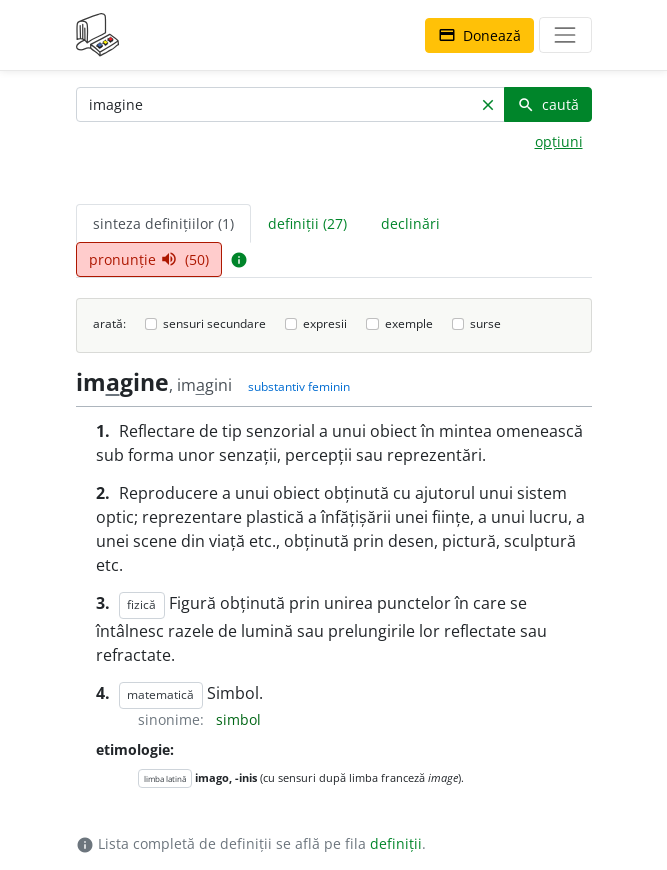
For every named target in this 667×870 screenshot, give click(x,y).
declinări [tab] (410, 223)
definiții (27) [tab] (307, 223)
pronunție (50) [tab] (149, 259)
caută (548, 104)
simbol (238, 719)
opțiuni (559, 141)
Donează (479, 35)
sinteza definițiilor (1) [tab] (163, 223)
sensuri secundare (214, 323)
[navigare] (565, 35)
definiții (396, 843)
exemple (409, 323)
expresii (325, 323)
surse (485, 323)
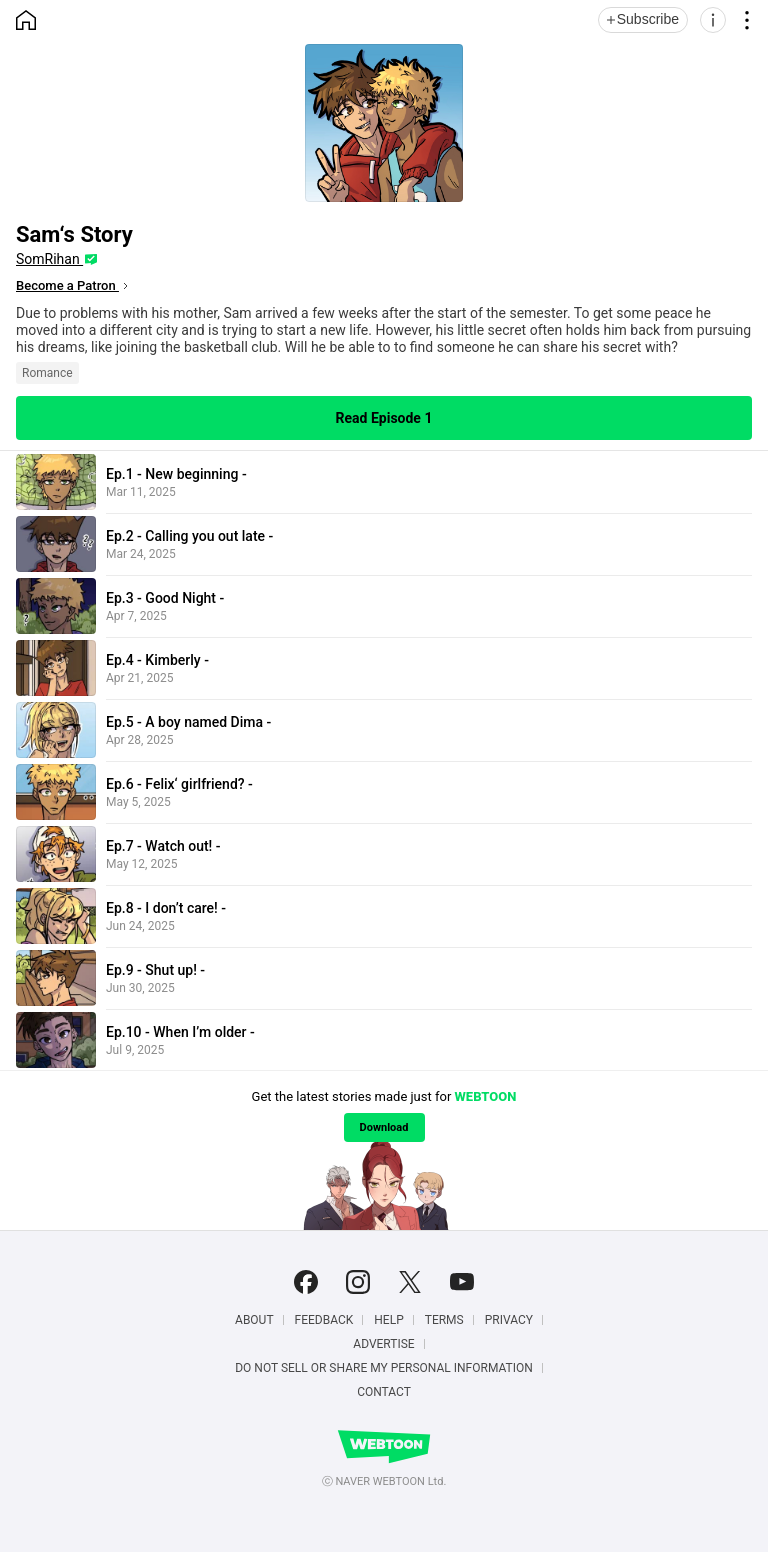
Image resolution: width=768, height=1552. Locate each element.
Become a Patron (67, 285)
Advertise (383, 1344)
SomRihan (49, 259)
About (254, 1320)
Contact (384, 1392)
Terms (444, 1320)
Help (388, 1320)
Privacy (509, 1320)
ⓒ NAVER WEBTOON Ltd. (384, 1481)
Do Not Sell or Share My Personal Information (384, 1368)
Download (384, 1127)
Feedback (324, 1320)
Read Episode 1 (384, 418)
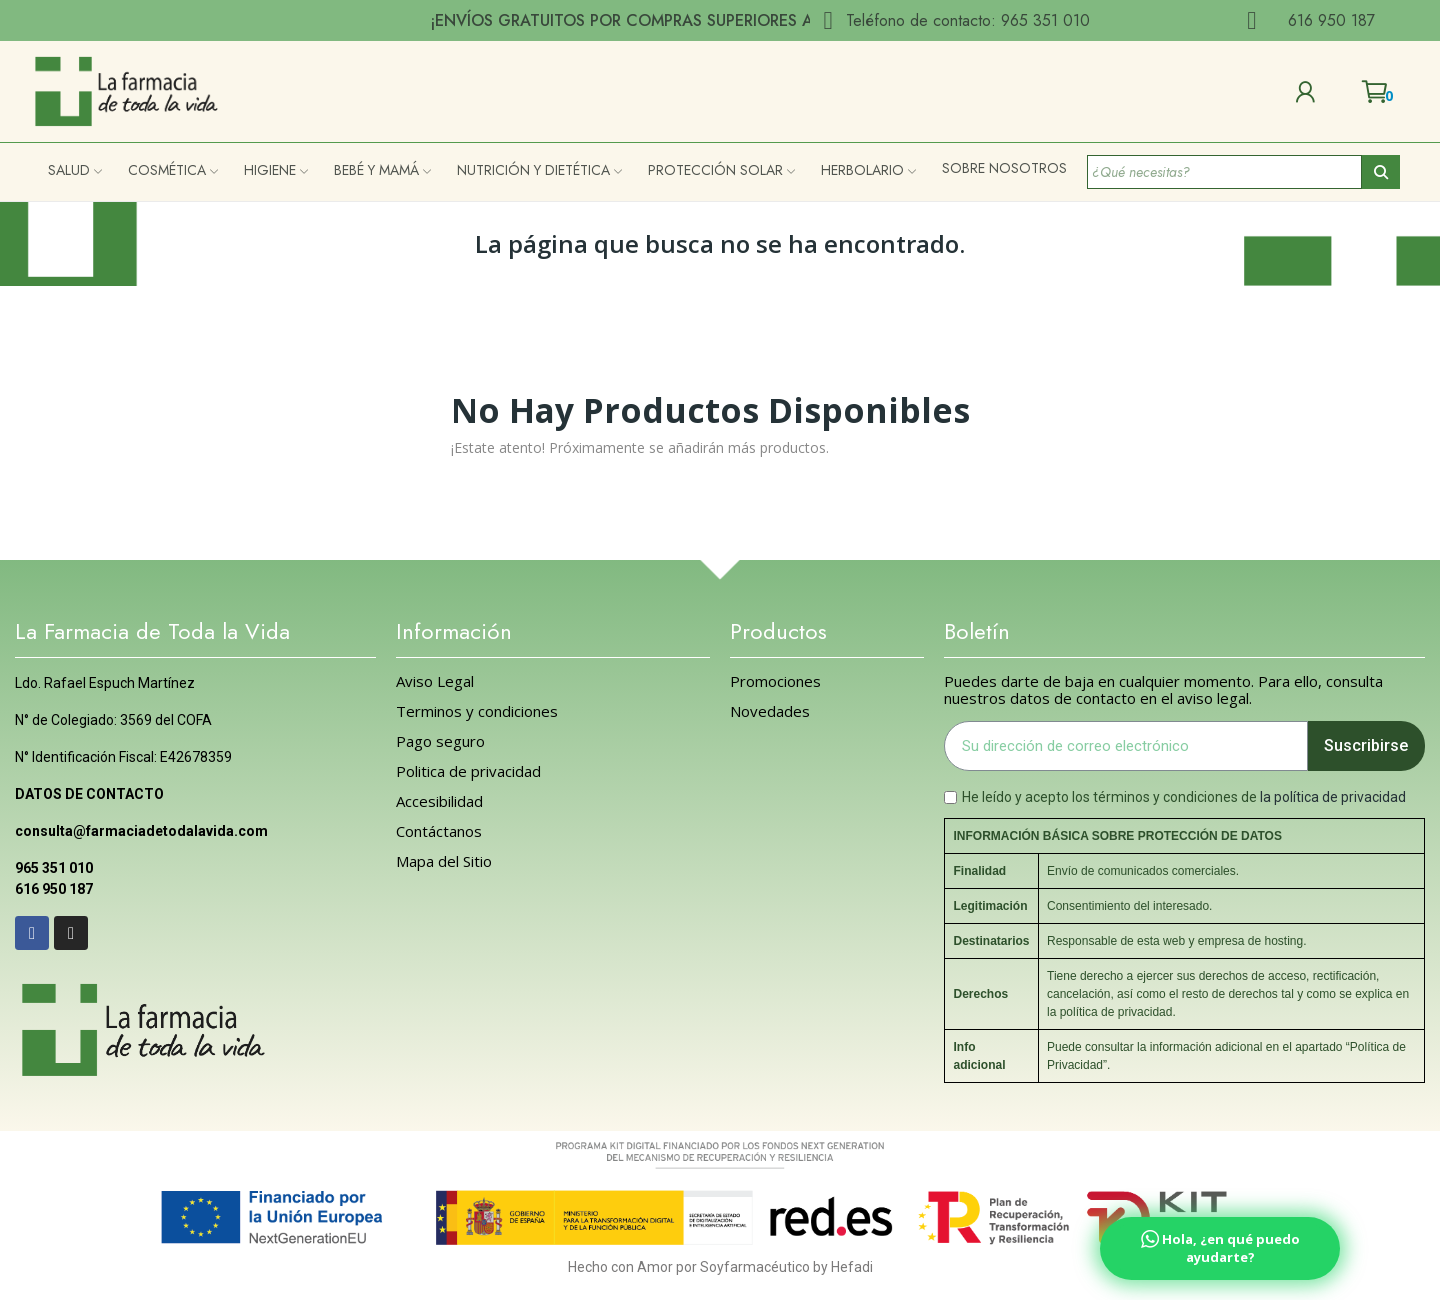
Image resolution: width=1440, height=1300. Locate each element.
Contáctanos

_ _ _ _ _ _ _

WHAT YOU HAVE TO DO: Starting with the first line of the records and going on through the line with "[navigare] (565, 35)", swap "screenshot" for "image" and give those lines again with everything else unchanged. Leave the pictures out of the answer.

FINISHED ANSWER:
For every named target in this 667×870 image, give click(x,y).
declinări [tab] (410, 223)
definiții (27) [tab] (307, 223)
pronunție (50) [tab] (149, 259)
caută (548, 104)
simbol (238, 719)
opțiuni (559, 141)
Donează (479, 35)
sinteza definițiilor (1) [tab] (163, 223)
sensuri secundare (214, 323)
[navigare] (565, 35)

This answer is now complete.